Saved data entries

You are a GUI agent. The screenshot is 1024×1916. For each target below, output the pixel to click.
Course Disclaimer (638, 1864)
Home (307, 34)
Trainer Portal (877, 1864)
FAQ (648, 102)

* _What you should do_: Down to the last character, restate every record.

* _Finished exercise_:
You are a GUI agent. The screenshot is 1024×1916. For each target below, output the pixel to click.
Course Disclaimer (638, 1864)
Home (307, 34)
Trainer Portal (877, 1864)
FAQ (648, 102)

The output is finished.